Reliably Counting Atomic Planes of Few-Layer Graphene (n>4)

TL;DR

This paper presents a Raman spectroscopy method to reliably count the number of atomic planes in few-layer graphene with more than four layers, validated against AFM and optical calculations, and explores its impact on electronic mobility.

Contribution

The paper introduces a novel Raman-based technique for accurately determining the number of layers in few-layer graphene beyond four layers, addressing a gap in existing methods.

Findings

The method accurately counts layers for n>4.

Mobility remains constant (~2000 cm2 V-1 s-1) for n>4.

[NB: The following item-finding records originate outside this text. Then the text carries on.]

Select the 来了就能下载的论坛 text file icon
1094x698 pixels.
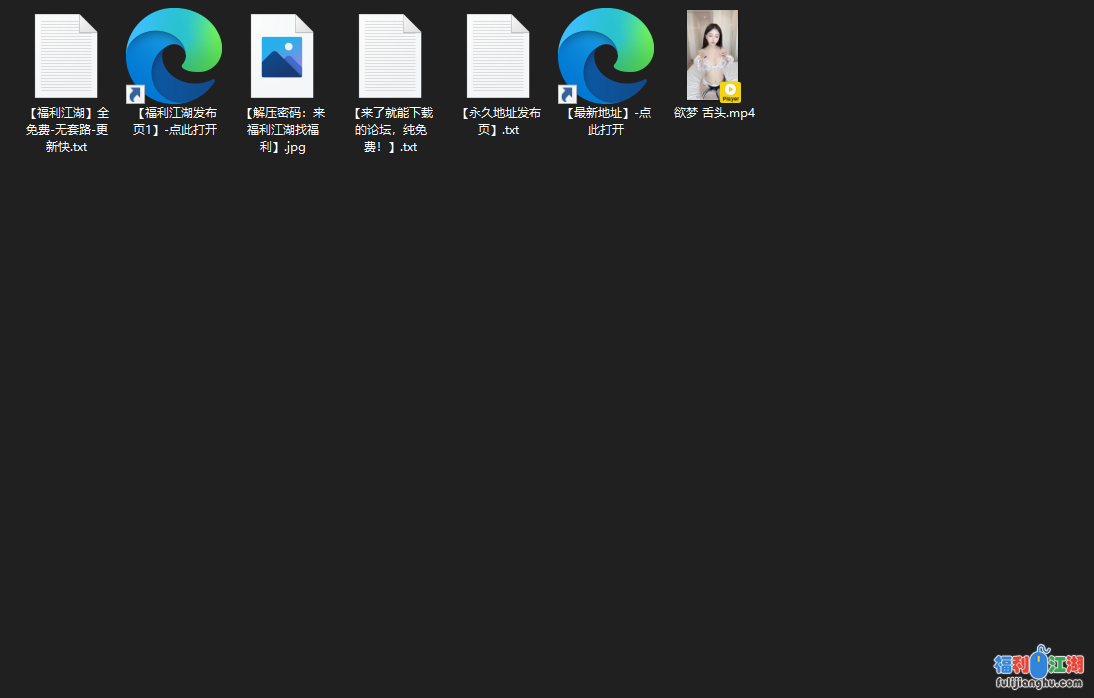coord(390,56)
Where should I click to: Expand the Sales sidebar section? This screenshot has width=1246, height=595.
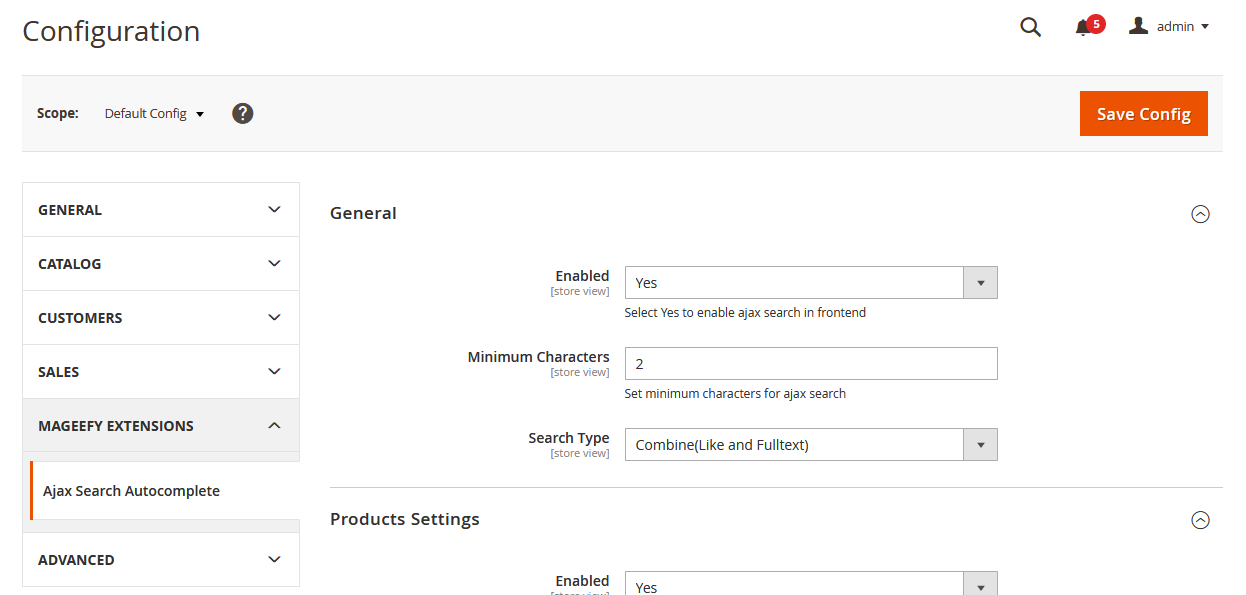coord(160,372)
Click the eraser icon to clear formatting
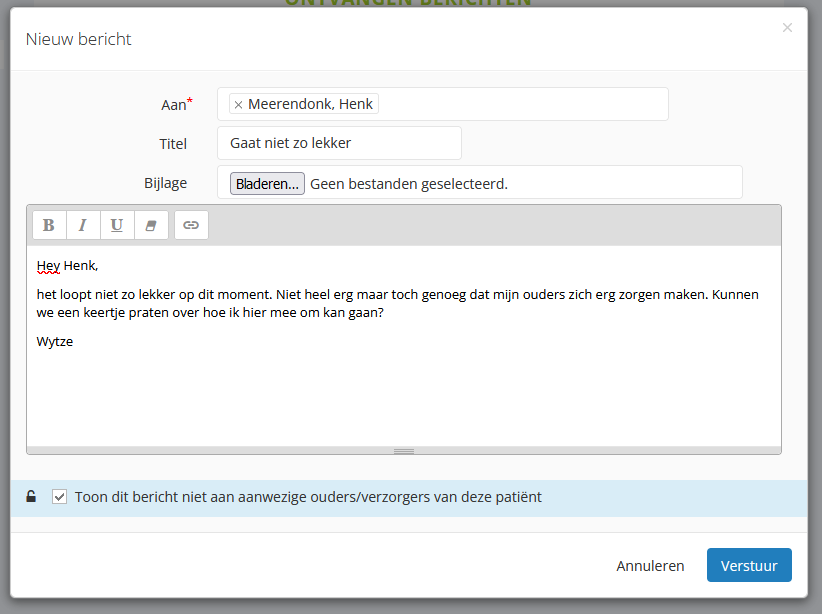 pyautogui.click(x=151, y=225)
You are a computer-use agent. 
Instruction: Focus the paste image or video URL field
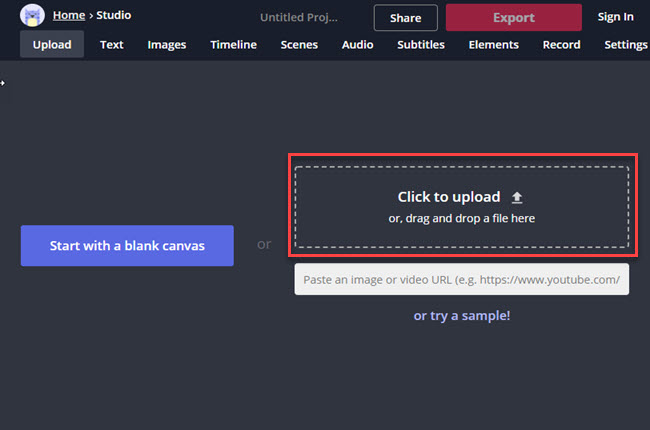(461, 279)
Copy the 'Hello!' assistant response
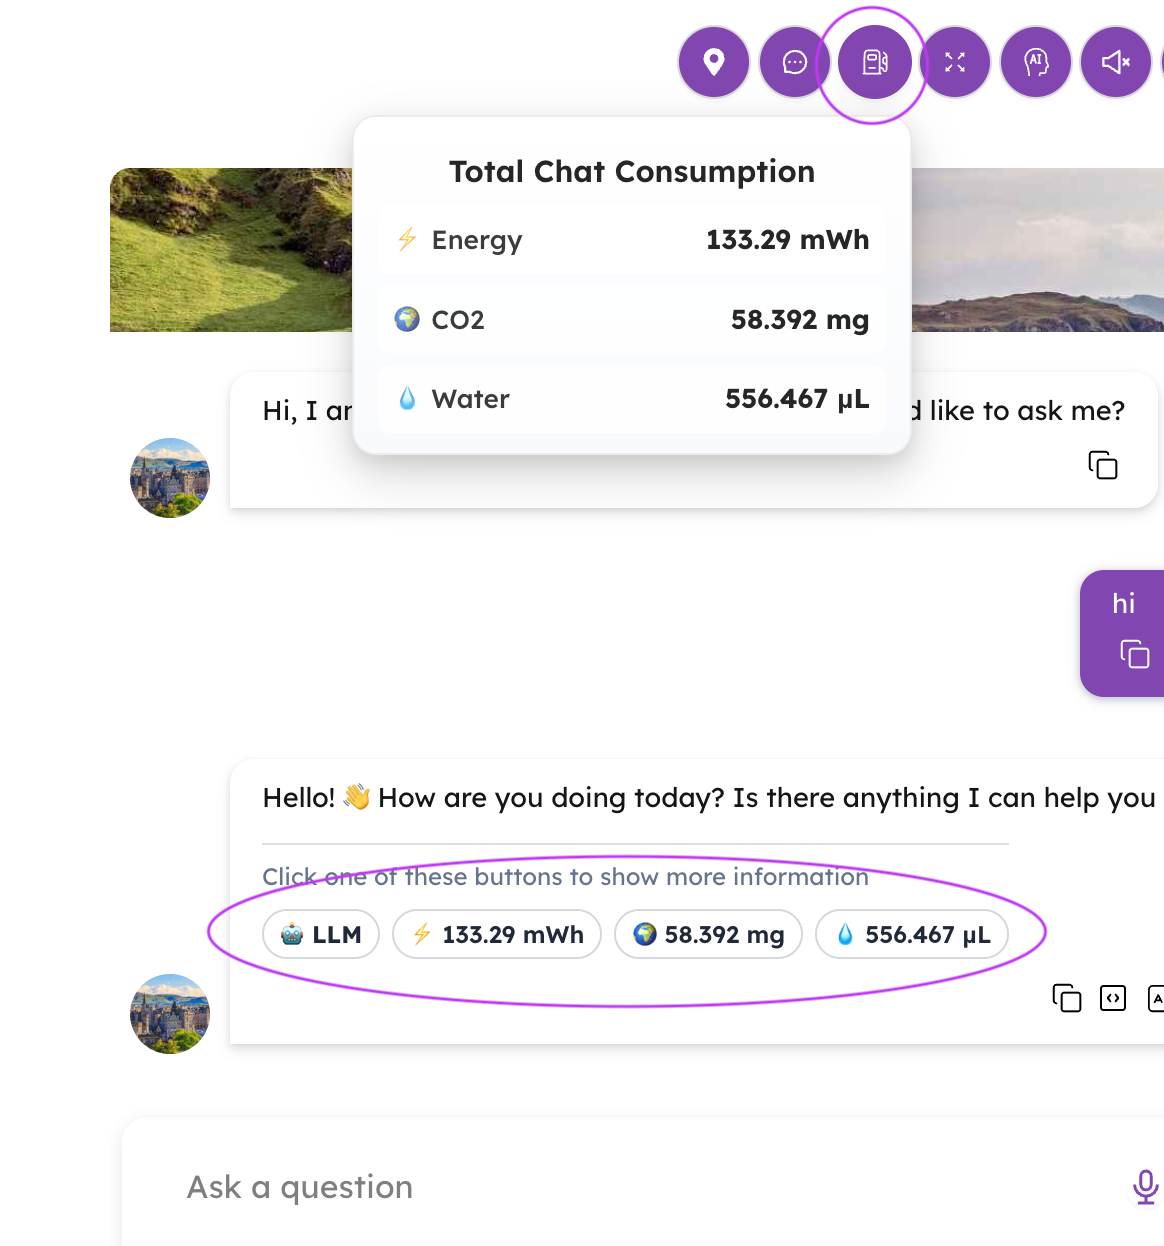The height and width of the screenshot is (1246, 1164). coord(1067,998)
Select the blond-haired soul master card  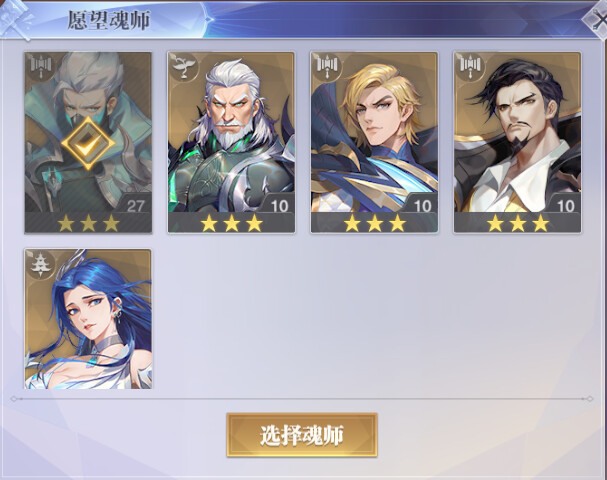pyautogui.click(x=374, y=142)
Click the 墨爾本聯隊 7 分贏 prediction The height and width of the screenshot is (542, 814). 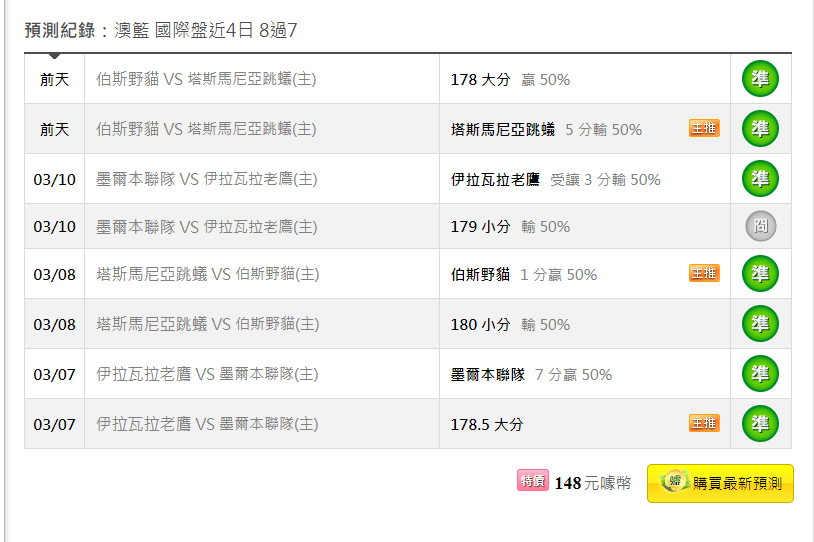531,375
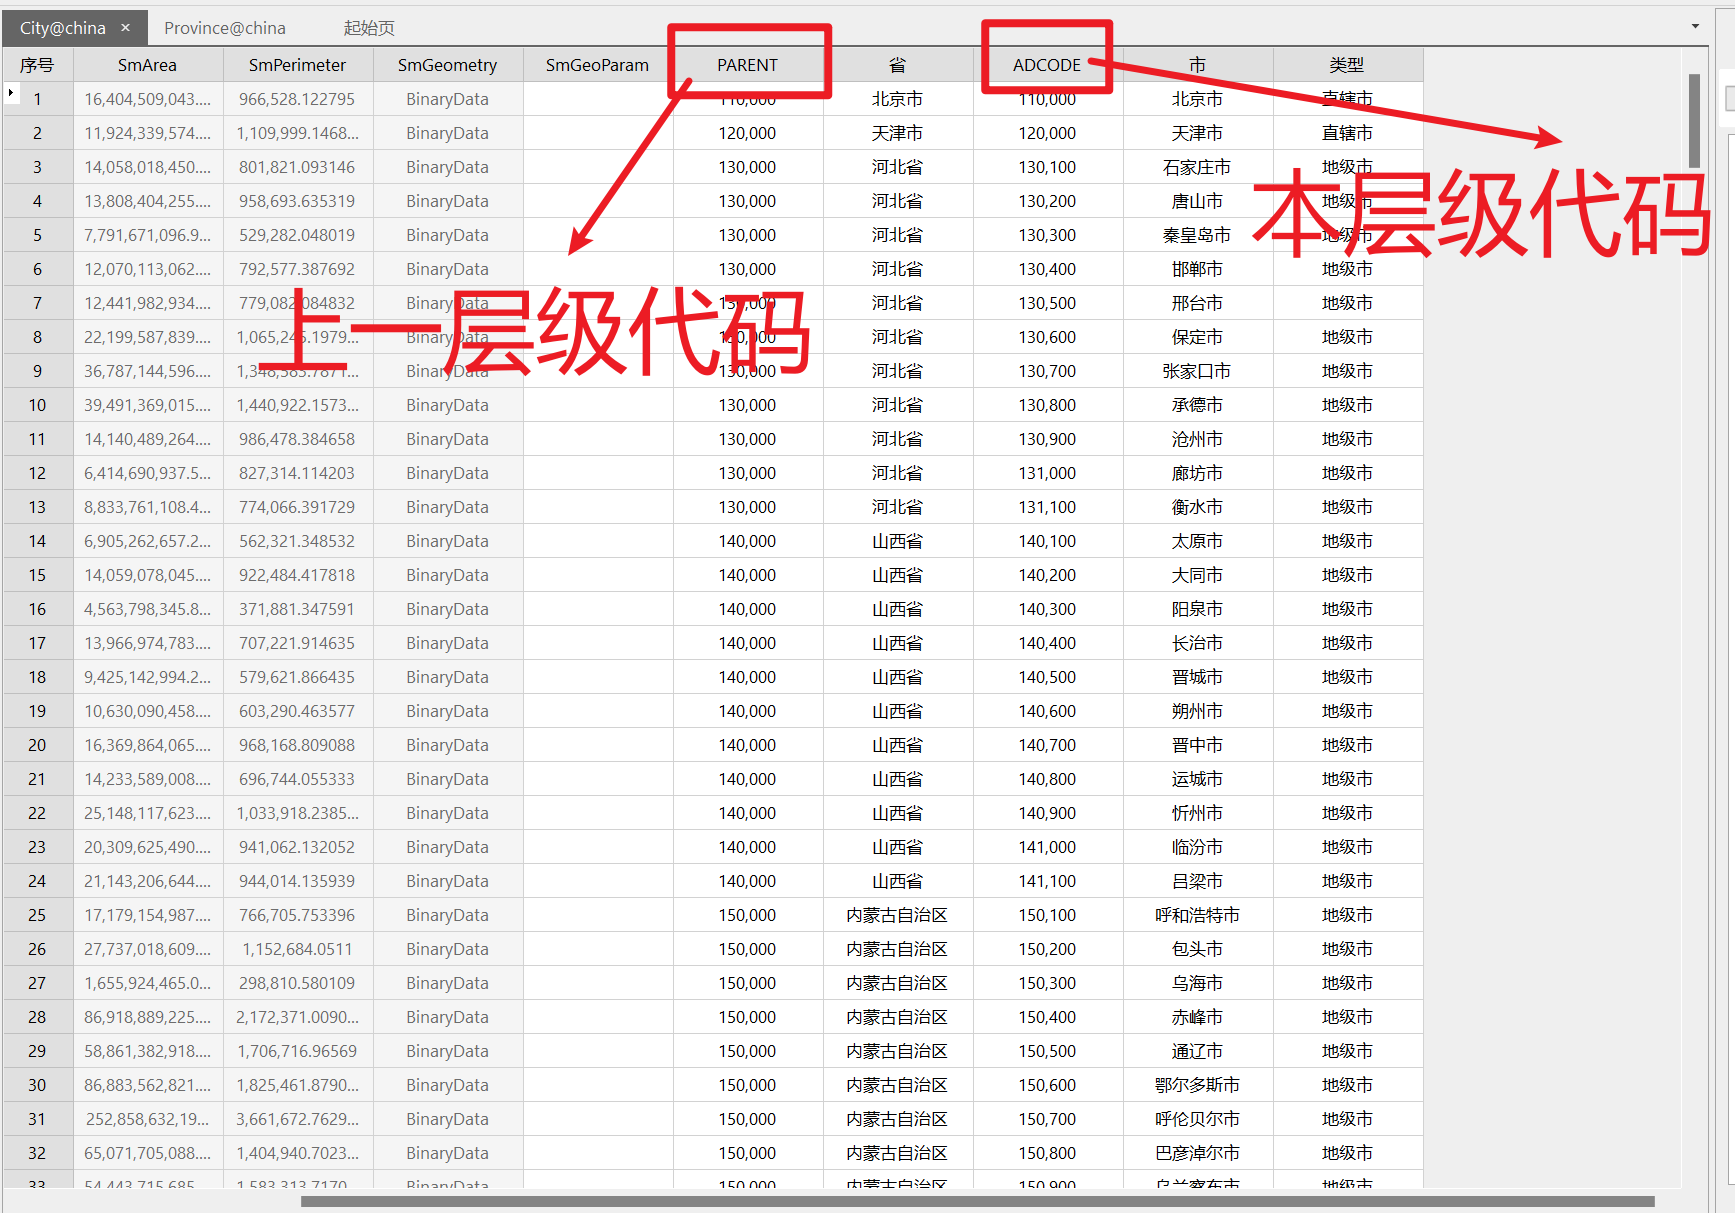Click the SmGeometry column header
The image size is (1735, 1213).
[x=447, y=64]
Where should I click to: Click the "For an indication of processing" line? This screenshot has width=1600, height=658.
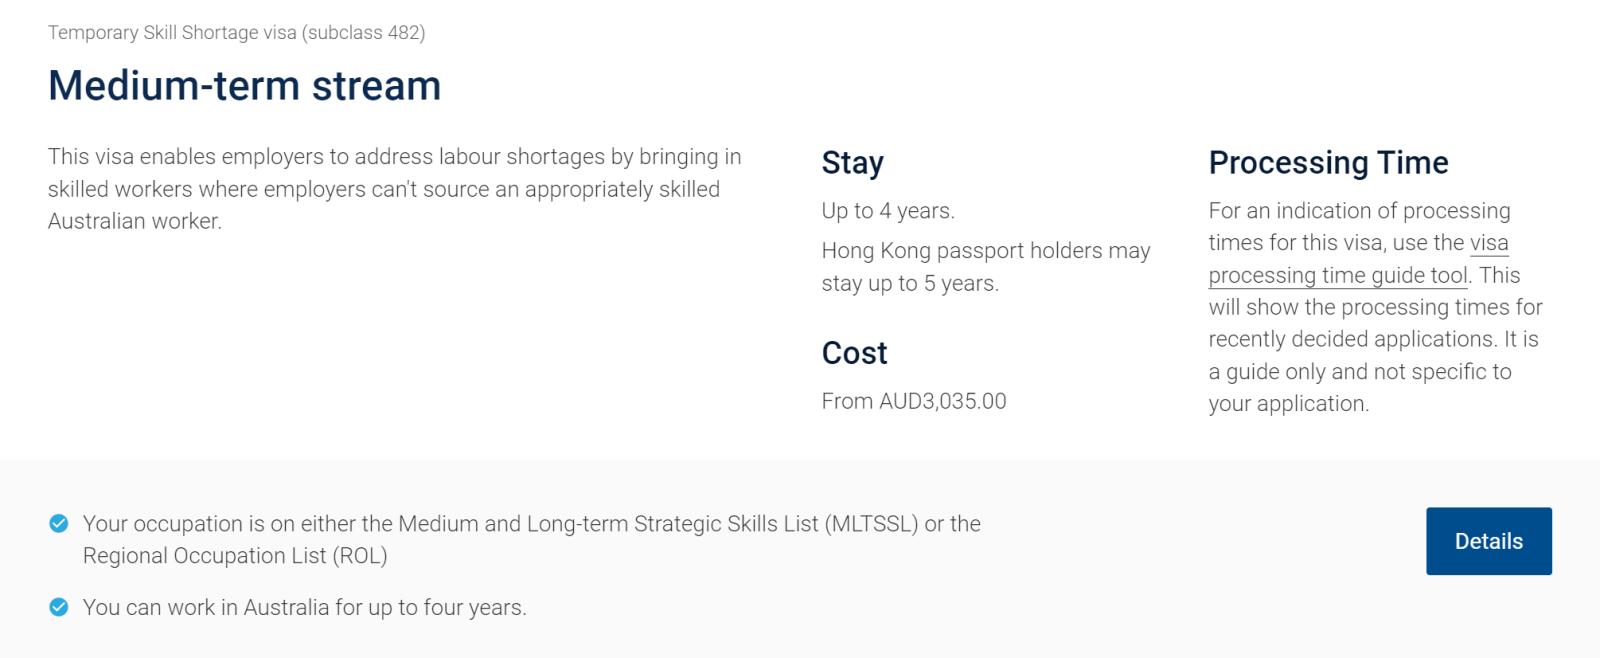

Validated results with AFM and optical models.

Abstract

We demonstrate a reliable technique for counting atomic planes (n) of few-layer graphene (FLG) on SiO2/Si substrates by Raman spectroscopy. Our approach is based on measuring the ratio of the integrated intensity of the G graphene peak and the optical phonon peak of Si, I(G)/I(Si), and is particularly useful in the range n>4 where few methods exist. We compare our results with atomic force microscopy (AFM) measurements and Fresnel equation calculations. Lastly, we apply our method to unambiguously identify n of FLG devices and find that the mobility (~2000 cm2 V-1 s-1) is independent of layer thickness for n>4.